** Opening DATA EXCERPTS block **

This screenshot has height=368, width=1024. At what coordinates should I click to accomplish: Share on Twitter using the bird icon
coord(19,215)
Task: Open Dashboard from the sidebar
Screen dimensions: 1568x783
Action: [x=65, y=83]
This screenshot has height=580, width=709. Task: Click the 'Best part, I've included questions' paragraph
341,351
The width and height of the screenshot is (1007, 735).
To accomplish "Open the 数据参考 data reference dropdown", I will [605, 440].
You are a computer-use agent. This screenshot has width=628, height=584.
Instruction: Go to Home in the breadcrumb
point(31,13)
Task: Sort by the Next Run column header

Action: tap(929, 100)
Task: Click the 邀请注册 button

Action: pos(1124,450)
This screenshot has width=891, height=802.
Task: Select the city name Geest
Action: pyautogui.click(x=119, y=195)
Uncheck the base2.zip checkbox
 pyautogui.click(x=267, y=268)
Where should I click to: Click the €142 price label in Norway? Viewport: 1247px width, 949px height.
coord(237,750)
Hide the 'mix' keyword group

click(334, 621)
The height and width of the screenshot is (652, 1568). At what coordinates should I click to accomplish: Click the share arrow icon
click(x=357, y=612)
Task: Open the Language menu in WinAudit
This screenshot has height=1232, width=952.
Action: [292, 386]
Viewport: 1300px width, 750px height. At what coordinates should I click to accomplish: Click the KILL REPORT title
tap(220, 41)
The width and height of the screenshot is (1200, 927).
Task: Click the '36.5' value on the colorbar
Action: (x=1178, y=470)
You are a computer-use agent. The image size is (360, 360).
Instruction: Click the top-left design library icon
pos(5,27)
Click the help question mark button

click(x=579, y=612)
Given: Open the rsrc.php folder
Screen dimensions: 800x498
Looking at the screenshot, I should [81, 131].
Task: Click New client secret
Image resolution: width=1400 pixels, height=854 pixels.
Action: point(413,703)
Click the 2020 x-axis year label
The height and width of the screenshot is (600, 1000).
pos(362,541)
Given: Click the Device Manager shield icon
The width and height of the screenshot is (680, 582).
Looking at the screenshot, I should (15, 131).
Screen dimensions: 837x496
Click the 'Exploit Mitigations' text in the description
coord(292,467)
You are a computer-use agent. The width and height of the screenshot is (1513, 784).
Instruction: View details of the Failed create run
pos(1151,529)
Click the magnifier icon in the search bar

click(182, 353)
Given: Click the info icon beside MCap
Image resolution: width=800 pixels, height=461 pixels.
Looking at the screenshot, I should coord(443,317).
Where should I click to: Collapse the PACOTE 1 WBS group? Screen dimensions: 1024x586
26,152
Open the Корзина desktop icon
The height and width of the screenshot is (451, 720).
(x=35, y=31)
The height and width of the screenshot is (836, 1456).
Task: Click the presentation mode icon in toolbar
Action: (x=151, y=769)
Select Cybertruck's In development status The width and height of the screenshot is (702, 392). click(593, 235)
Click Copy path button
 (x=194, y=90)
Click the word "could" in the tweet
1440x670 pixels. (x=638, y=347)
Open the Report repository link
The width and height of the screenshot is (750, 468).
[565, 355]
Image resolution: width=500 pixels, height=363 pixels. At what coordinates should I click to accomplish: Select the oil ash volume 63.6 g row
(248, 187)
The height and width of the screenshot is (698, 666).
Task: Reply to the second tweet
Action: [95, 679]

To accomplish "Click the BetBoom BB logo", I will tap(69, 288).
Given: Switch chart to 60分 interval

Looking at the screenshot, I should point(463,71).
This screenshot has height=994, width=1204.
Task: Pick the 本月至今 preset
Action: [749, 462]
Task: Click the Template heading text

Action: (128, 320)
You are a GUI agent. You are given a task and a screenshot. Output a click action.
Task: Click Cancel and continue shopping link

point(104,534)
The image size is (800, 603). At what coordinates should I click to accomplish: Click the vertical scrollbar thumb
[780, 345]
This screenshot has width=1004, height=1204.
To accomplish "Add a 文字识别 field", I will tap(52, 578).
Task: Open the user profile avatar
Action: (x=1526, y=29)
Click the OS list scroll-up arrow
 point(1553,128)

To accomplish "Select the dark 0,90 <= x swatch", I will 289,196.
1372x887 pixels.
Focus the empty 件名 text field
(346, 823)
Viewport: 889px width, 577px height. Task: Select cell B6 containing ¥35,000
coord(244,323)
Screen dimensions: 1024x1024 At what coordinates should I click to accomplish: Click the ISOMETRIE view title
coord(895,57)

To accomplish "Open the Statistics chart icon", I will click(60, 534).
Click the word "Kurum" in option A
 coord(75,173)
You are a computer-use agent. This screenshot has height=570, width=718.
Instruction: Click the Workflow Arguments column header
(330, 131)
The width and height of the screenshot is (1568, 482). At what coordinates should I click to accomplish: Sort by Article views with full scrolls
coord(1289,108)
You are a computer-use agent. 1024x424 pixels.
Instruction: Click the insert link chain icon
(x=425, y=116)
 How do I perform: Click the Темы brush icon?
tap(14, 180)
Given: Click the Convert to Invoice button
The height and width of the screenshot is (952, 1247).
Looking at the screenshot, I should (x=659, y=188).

** Closing DATA EXCERPTS block **

REQUIRED ACTION: Whatever appears in the data above should be set down again exactly.

TASK RESULT:
This screenshot has height=368, width=1024. At what coordinates should I click to accomplish: Share on Twitter using the bird icon
coord(19,215)
Task: Open Dashboard from the sidebar
Screen dimensions: 1568x783
Action: [x=65, y=83]
This screenshot has height=580, width=709. Task: Click the 'Best part, I've included questions' paragraph
341,351
The width and height of the screenshot is (1007, 735).
To accomplish "Open the 数据参考 data reference dropdown", I will [605, 440].
You are a computer-use agent. This screenshot has width=628, height=584.
Instruction: Go to Home in the breadcrumb
point(31,13)
Task: Sort by the Next Run column header

Action: tap(929, 100)
Task: Click the 邀请注册 button

Action: pos(1124,450)
This screenshot has width=891, height=802.
Task: Select the city name Geest
Action: pyautogui.click(x=119, y=195)
Uncheck the base2.zip checkbox
 pyautogui.click(x=267, y=268)
Where should I click to: Click the €142 price label in Norway? Viewport: 1247px width, 949px height.
coord(237,750)
Hide the 'mix' keyword group

click(334, 621)
The height and width of the screenshot is (652, 1568). At what coordinates should I click to accomplish: Click the share arrow icon
click(x=357, y=612)
Task: Open the Language menu in WinAudit
This screenshot has height=1232, width=952.
Action: [292, 386]
Viewport: 1300px width, 750px height. At what coordinates should I click to accomplish: Click the KILL REPORT title
tap(220, 41)
The width and height of the screenshot is (1200, 927).
Task: Click the '36.5' value on the colorbar
Action: (x=1178, y=470)
You are a computer-use agent. The image size is (360, 360).
Instruction: Click the top-left design library icon
pos(5,27)
Click the help question mark button

click(x=579, y=612)
Given: Open the rsrc.php folder
Screen dimensions: 800x498
Looking at the screenshot, I should [81, 131].
Task: Click New client secret
Image resolution: width=1400 pixels, height=854 pixels.
Action: point(413,703)
Click the 2020 x-axis year label
The height and width of the screenshot is (600, 1000).
pos(362,541)
Given: Click the Device Manager shield icon
The width and height of the screenshot is (680, 582).
Looking at the screenshot, I should (15, 131).
Screen dimensions: 837x496
Click the 'Exploit Mitigations' text in the description
coord(292,467)
You are a computer-use agent. The width and height of the screenshot is (1513, 784).
Instruction: View details of the Failed create run
pos(1151,529)
Click the magnifier icon in the search bar

click(182, 353)
Given: Click the info icon beside MCap
Image resolution: width=800 pixels, height=461 pixels.
Looking at the screenshot, I should coord(443,317).
Where should I click to: Collapse the PACOTE 1 WBS group? Screen dimensions: 1024x586
26,152
Open the Корзина desktop icon
The height and width of the screenshot is (451, 720).
(x=35, y=31)
The height and width of the screenshot is (836, 1456).
Task: Click the presentation mode icon in toolbar
Action: (x=151, y=769)
Select Cybertruck's In development status The width and height of the screenshot is (702, 392). click(593, 235)
Click Copy path button
 (x=194, y=90)
Click the word "could" in the tweet
1440x670 pixels. (x=638, y=347)
Open the Report repository link
The width and height of the screenshot is (750, 468).
[565, 355]
Image resolution: width=500 pixels, height=363 pixels. At what coordinates should I click to accomplish: Select the oil ash volume 63.6 g row
(248, 187)
The height and width of the screenshot is (698, 666).
Task: Reply to the second tweet
Action: [95, 679]

To accomplish "Click the BetBoom BB logo", I will tap(69, 288).
Given: Switch chart to 60分 interval

Looking at the screenshot, I should point(463,71).
This screenshot has height=994, width=1204.
Task: Pick the 本月至今 preset
Action: [749, 462]
Task: Click the Template heading text

Action: (128, 320)
You are a GUI agent. You are given a task and a screenshot. Output a click action.
Task: Click Cancel and continue shopping link

point(104,534)
The image size is (800, 603). At what coordinates should I click to accomplish: Click the vertical scrollbar thumb
[780, 345]
This screenshot has width=1004, height=1204.
To accomplish "Add a 文字识别 field", I will tap(52, 578).
Task: Open the user profile avatar
Action: (x=1526, y=29)
Click the OS list scroll-up arrow
 point(1553,128)

To accomplish "Select the dark 0,90 <= x swatch", I will 289,196.
1372x887 pixels.
Focus the empty 件名 text field
(346, 823)
Viewport: 889px width, 577px height. Task: Select cell B6 containing ¥35,000
coord(244,323)
Screen dimensions: 1024x1024 At what coordinates should I click to accomplish: Click the ISOMETRIE view title
coord(895,57)

To accomplish "Open the Statistics chart icon", I will click(60, 534).
Click the word "Kurum" in option A
 coord(75,173)
You are a computer-use agent. This screenshot has height=570, width=718.
Instruction: Click the Workflow Arguments column header
(330, 131)
The width and height of the screenshot is (1568, 482). At what coordinates should I click to accomplish: Sort by Article views with full scrolls
coord(1289,108)
You are a computer-use agent. 1024x424 pixels.
Instruction: Click the insert link chain icon
(x=425, y=116)
 How do I perform: Click the Темы brush icon?
tap(14, 180)
Given: Click the Convert to Invoice button
The height and width of the screenshot is (952, 1247).
Looking at the screenshot, I should (x=659, y=188).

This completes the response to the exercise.